• [TEXTE FOURNI]:
Martiniquaise, elle est arrivée bien en avance pour découvrir avant tout le monde la stèle inaugurée sur l'avenue du 8 mai 1945. "Le nom de mes ancêtres est gravé dessus", explique-t-elle. Son frère l'accompagne. Retraité de la Ville de Paris, Camille Celcal savait que son patronyme figurait sur le monument. Sa propre fille est membre du Comité de la marche du 23 mai (CM98) et avait entrepris des démarches pour retrouver les traces de ses ancêtres. Effectivement, parmi les 213 noms apposés sur la stèle, figurent celui  de Richard Celcal, matricule 2571. Le résultat de recherches menées par la fille de Camille mais suivies avec attention par toute la famille..
Grâce au travail du CM98, le frère et la sœur  ont pu retrouver  ainsi les traces de plusieurs de leurs ancêtres porteurs d'une matricule, jusqu'à ce que l'administration française les nomme arbitrairement après l'abolition de 1848.

• [DONNÉES DISPONIBLES]:

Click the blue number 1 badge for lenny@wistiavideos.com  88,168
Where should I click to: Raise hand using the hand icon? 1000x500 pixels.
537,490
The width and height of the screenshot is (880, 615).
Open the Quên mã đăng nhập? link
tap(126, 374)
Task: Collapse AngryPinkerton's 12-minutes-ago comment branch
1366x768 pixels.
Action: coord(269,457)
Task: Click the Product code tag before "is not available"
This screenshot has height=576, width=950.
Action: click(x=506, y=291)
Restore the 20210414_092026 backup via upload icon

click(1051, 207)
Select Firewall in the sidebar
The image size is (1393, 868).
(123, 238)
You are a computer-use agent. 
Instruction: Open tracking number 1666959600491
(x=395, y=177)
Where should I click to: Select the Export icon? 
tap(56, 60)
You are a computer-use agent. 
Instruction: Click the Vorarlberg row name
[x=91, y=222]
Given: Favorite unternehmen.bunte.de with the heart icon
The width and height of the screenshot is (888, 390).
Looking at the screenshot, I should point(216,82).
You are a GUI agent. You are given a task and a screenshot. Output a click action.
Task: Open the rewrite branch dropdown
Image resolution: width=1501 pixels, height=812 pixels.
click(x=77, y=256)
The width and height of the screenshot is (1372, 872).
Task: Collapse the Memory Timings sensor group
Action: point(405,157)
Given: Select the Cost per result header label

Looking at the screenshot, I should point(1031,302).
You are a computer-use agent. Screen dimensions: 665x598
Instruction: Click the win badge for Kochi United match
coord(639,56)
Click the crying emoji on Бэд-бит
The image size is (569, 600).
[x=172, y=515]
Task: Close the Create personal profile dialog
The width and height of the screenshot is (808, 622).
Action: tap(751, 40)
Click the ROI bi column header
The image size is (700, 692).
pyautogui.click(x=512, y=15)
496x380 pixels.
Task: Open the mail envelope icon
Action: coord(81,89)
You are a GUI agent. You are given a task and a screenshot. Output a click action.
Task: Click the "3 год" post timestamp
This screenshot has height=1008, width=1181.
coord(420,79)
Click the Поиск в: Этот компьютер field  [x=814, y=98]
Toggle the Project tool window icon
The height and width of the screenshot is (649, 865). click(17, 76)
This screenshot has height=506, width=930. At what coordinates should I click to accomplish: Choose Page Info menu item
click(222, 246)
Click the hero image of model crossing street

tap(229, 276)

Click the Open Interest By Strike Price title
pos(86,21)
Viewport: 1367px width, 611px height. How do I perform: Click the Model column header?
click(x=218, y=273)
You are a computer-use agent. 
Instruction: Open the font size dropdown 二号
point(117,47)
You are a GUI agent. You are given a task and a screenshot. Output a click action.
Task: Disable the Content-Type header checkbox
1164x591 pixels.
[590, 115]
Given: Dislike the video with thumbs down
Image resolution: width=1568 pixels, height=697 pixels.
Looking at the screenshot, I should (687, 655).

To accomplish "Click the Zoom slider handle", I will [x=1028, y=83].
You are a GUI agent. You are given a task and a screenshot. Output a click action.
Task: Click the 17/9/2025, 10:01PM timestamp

• [CONSIGNE]:
Recopiez le texte fourni dans son intégralité, sans y apporter la moindre modification. Les items n'ont pas à être consultés.

• [RÉPONSE]:
Martiniquaise, elle est arrivée bien en avance pour découvrir avant tout le monde la stèle inaugurée sur l'avenue du 8 mai 1945. "Le nom de mes ancêtres est gravé dessus", explique-t-elle. Son frère l'accompagne. Retraité de la Ville de Paris, Camille Celcal savait que son patronyme figurait sur le monument. Sa propre fille est membre du Comité de la marche du 23 mai (CM98) et avait entrepris des démarches pour retrouver les traces de ses ancêtres. Effectivement, parmi les 213 noms apposés sur la stèle, figurent celui  de Richard Celcal, matricule 2571. Le résultat de recherches menées par la fille de Camille mais suivies avec attention par toute la famille..
Grâce au travail du CM98, le frère et la sœur  ont pu retrouver  ainsi les traces de plusieurs de leurs ancêtres porteurs d'une matricule, jusqu'à ce que l'administration française les nomme arbitrairement après l'abolition de 1848.